* _Podane dane_:
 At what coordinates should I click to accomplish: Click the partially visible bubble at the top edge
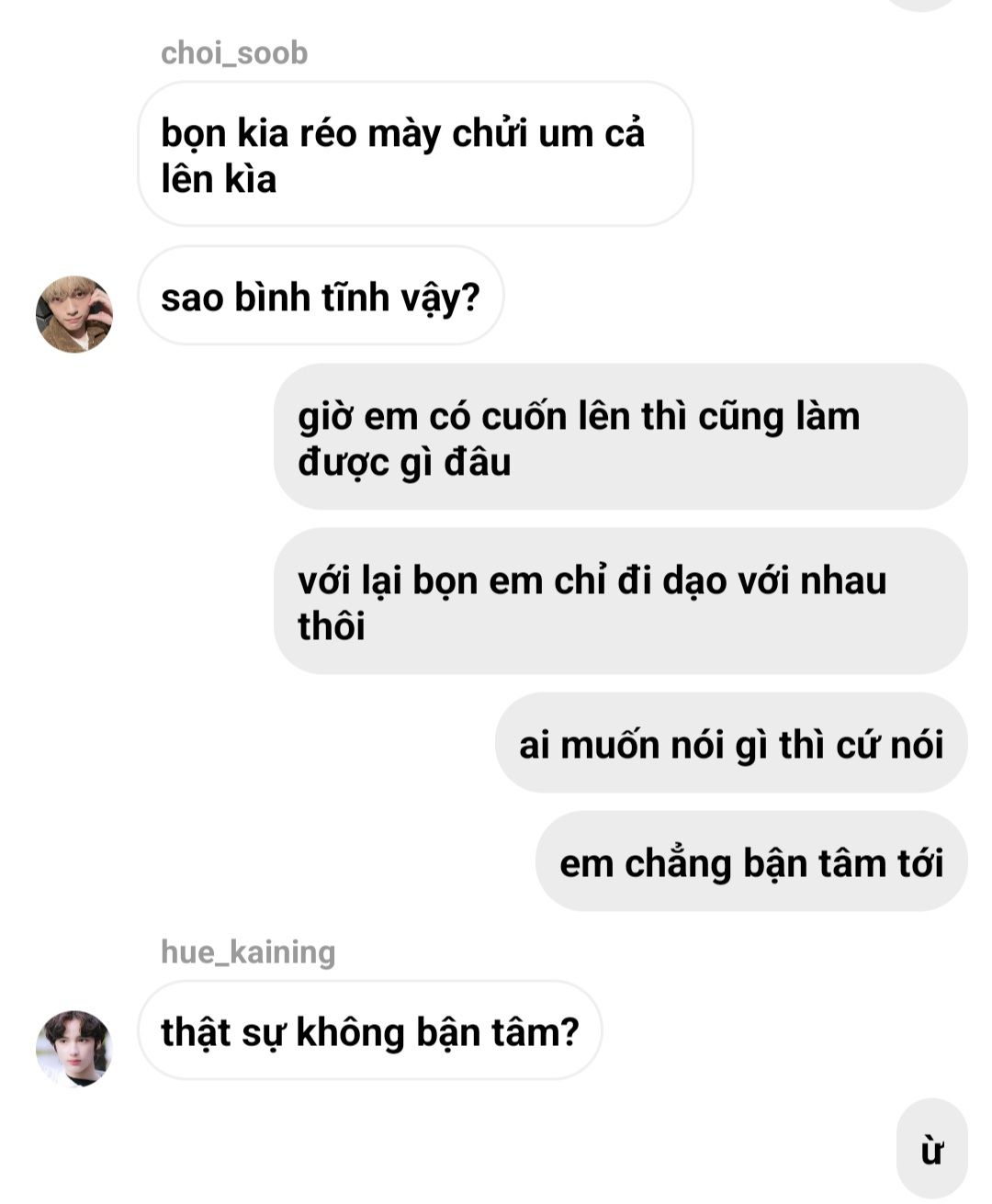(x=928, y=4)
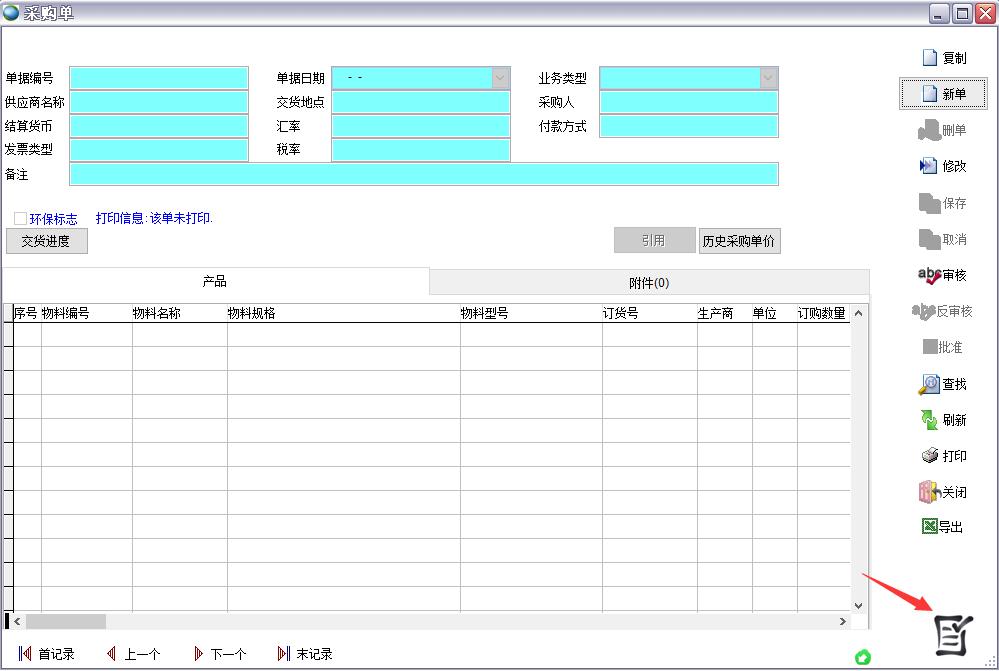Toggle the 环保标志 checkbox
999x671 pixels.
pyautogui.click(x=21, y=218)
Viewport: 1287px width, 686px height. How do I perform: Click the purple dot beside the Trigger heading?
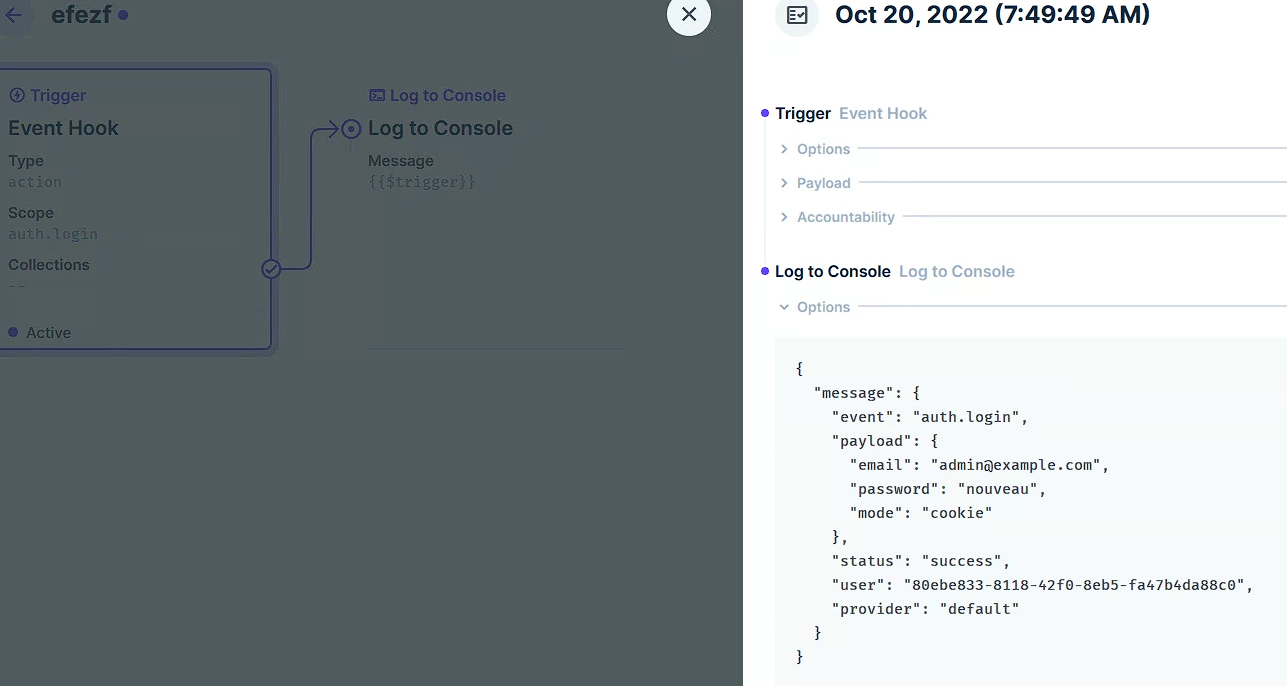(765, 113)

* _Opis zadania_:
Podaj ponownie, słowo w słowo, wiersze wszystkich rekordów powyżej. Obrazy pomiń w odpowiedzi.

* _Odpowiedź do ćwiczenia_:
 At what coordinates should I click to accomplish: Click the partially visible bubble at the top edge
(x=928, y=4)
Toggle the 环保标志 checkbox
999x671 pixels.
pyautogui.click(x=21, y=218)
Viewport: 1287px width, 686px height. How do I perform: Click the purple dot beside the Trigger heading?
(765, 113)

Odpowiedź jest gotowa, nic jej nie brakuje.